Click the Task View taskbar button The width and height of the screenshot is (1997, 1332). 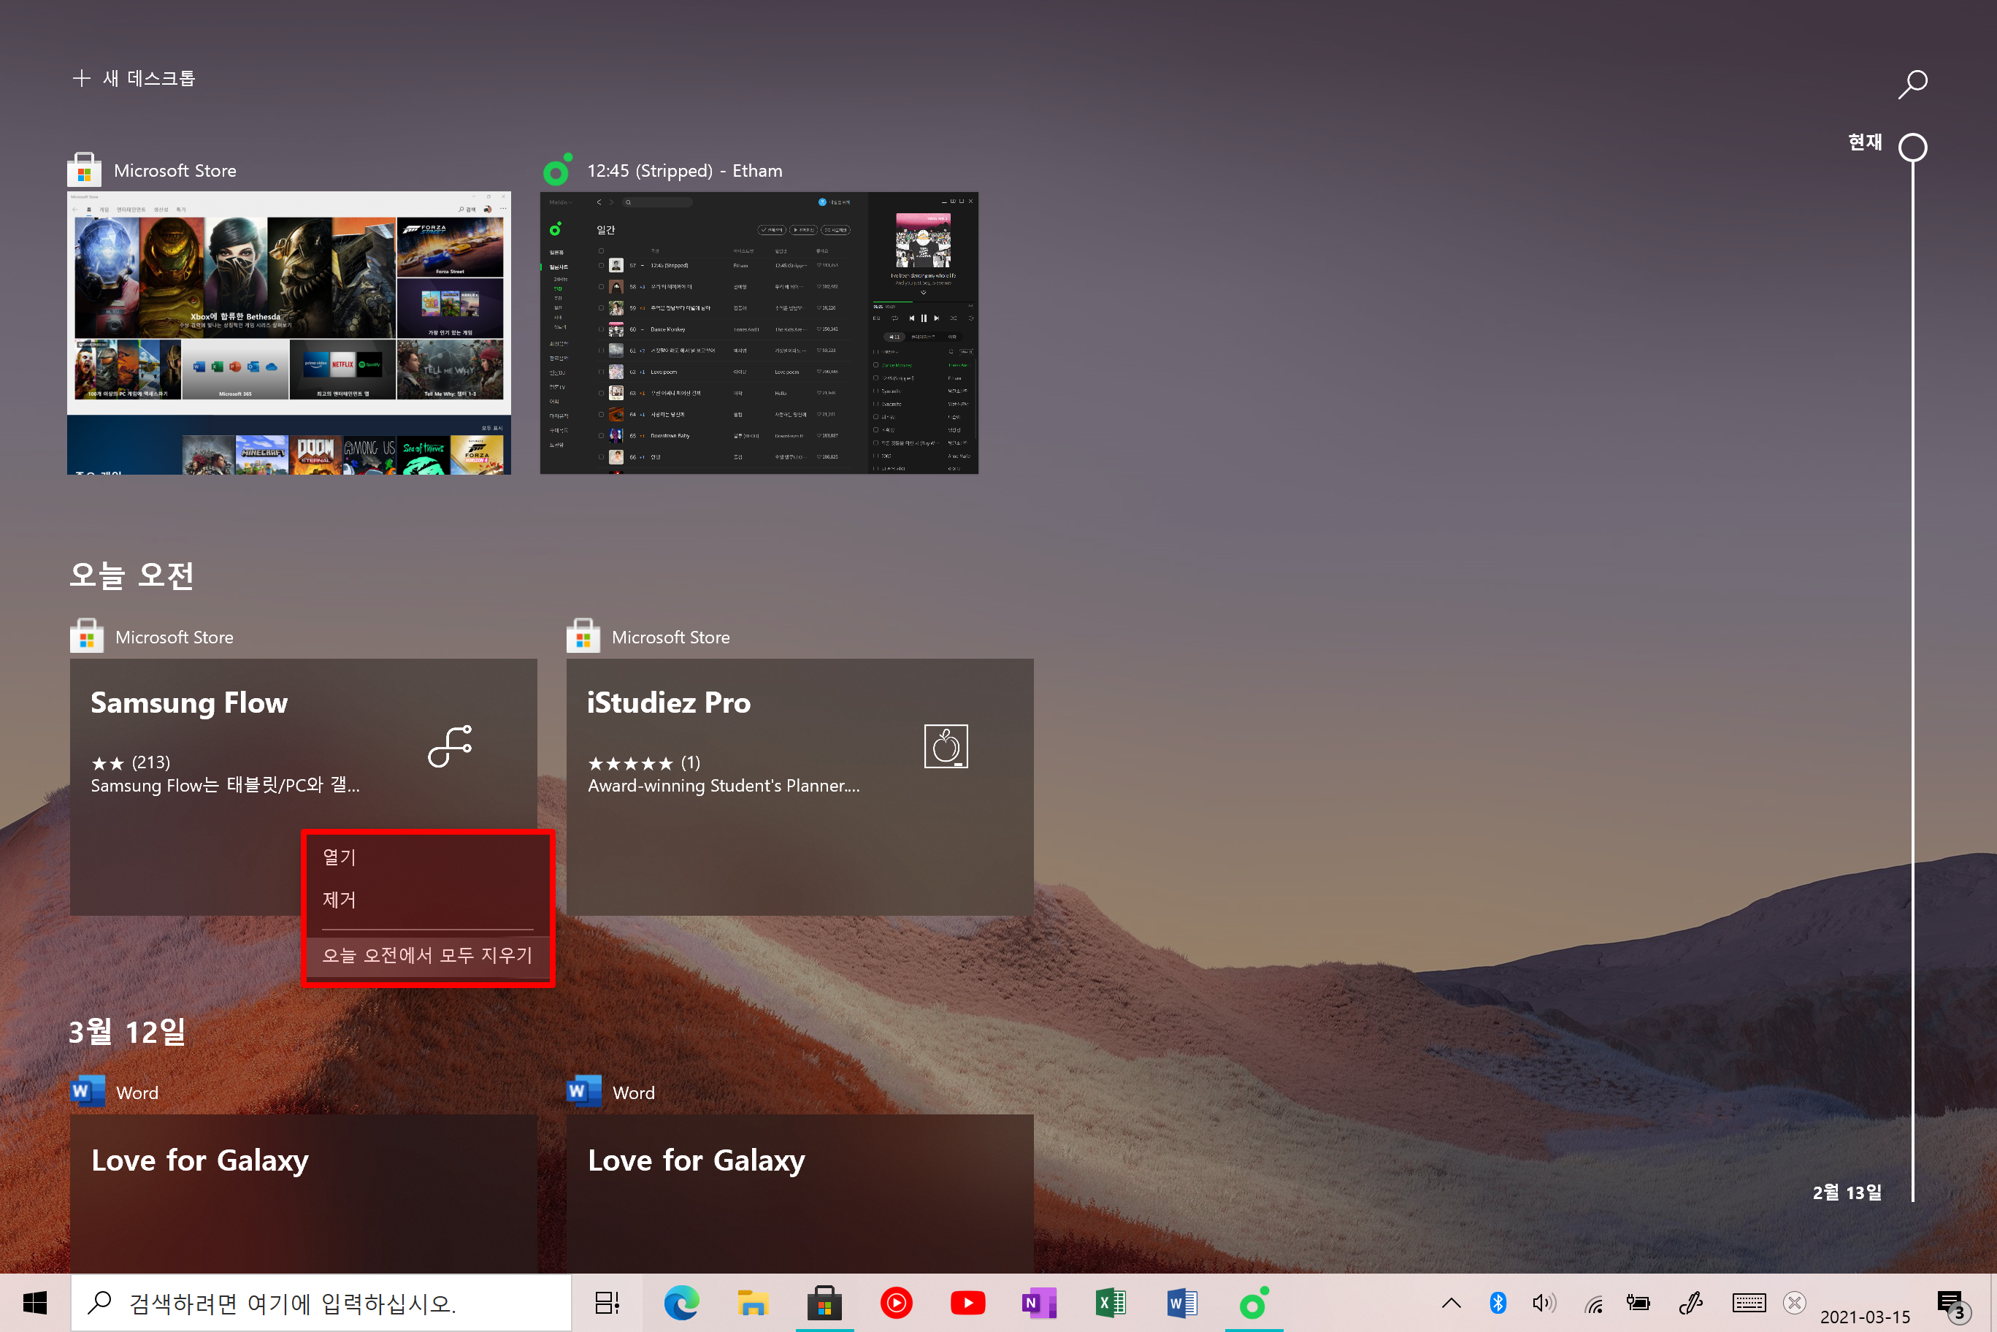point(606,1302)
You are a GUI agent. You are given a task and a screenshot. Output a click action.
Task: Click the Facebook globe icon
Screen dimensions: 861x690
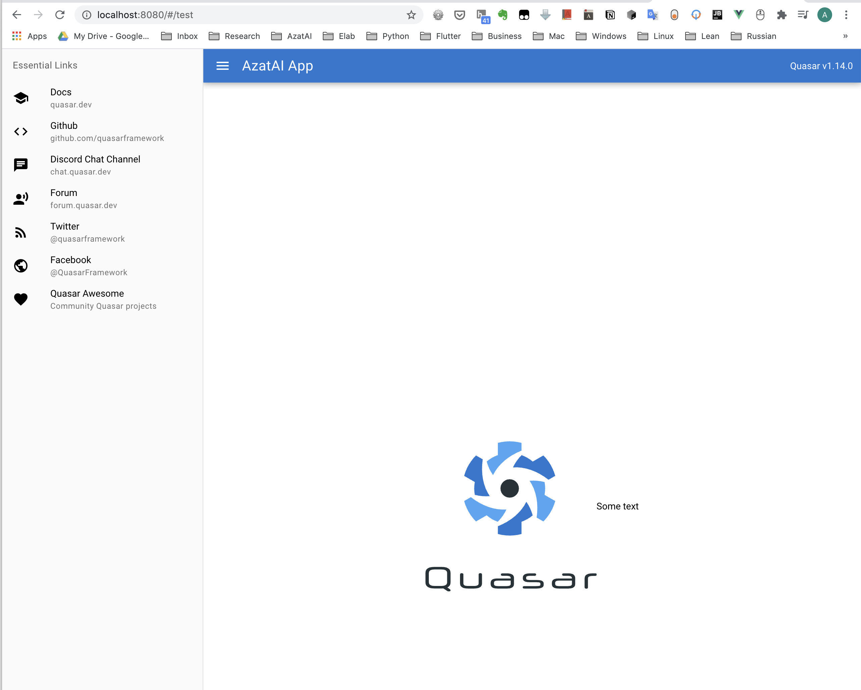[21, 266]
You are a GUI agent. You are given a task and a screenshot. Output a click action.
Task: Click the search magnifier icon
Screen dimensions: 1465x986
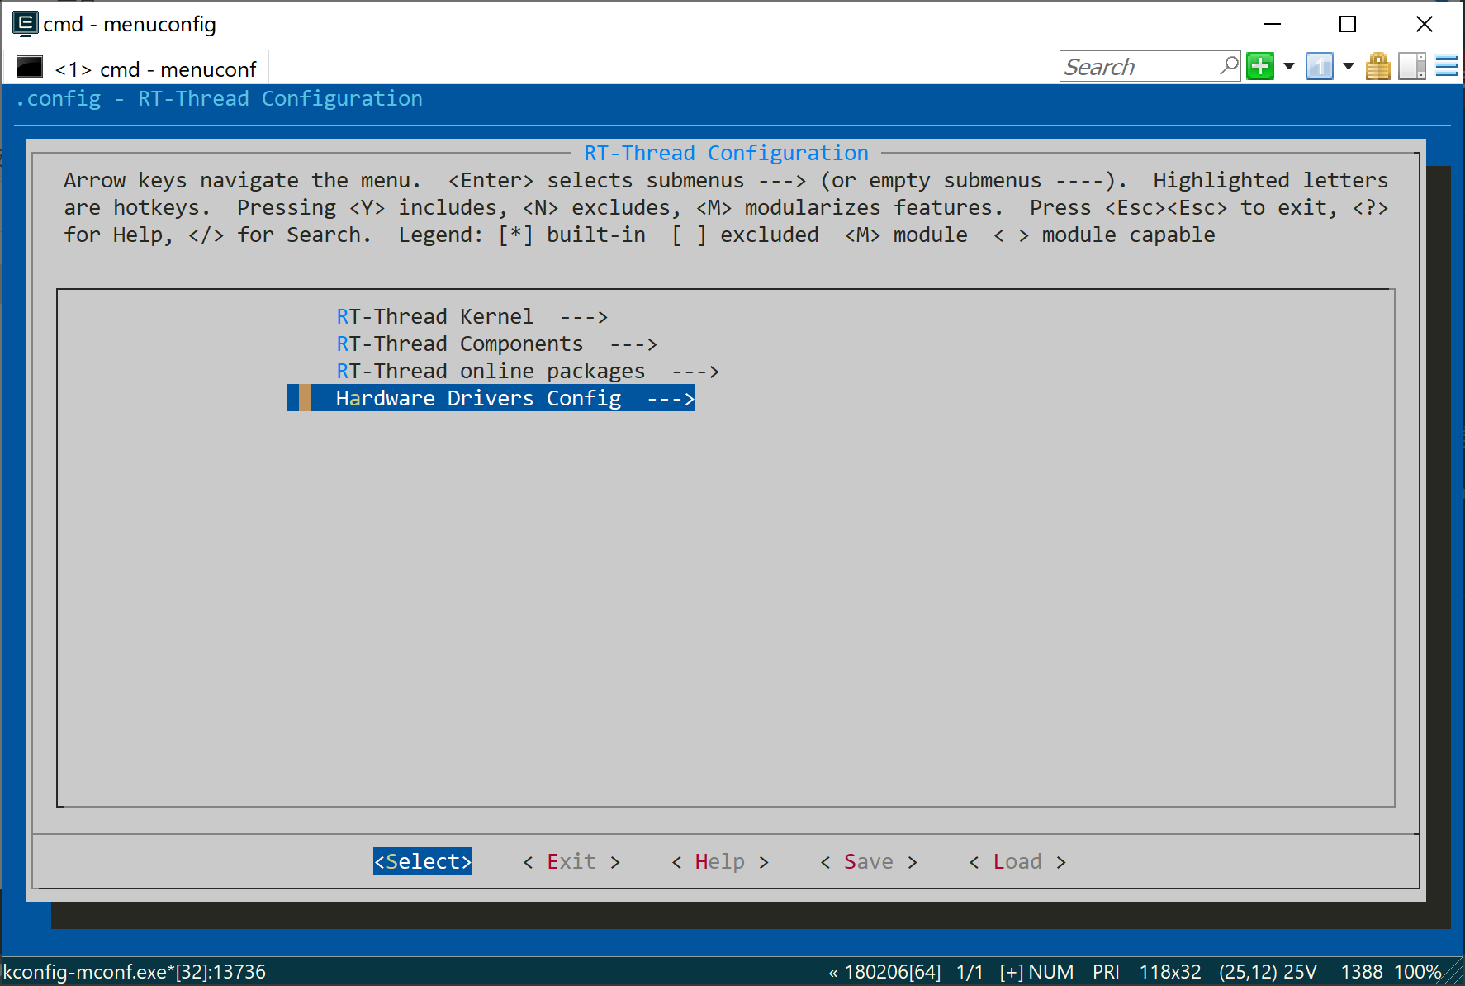point(1230,65)
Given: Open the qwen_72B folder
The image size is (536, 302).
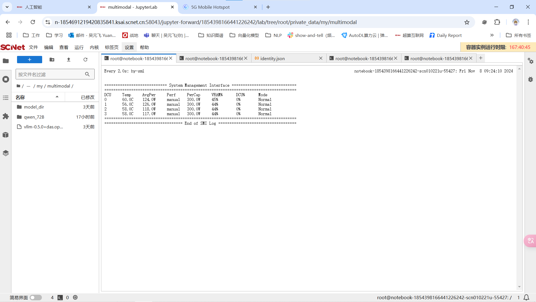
════════════════════
Task directions: Please write out the lines from the one that holds "Screen dimensions: 861x690" through the end of the material, both ends included, exactly and with no pictures.

Solution below:
Screen dimensions: 861x690
[21, 266]
You are a GUI agent. You are given a task and a screenshot. Output a click action.
Task: Click the search magnifier icon
Screen dimensions: 1465x986
point(1230,65)
Given: Open the qwen_72B folder
The image size is (536, 302).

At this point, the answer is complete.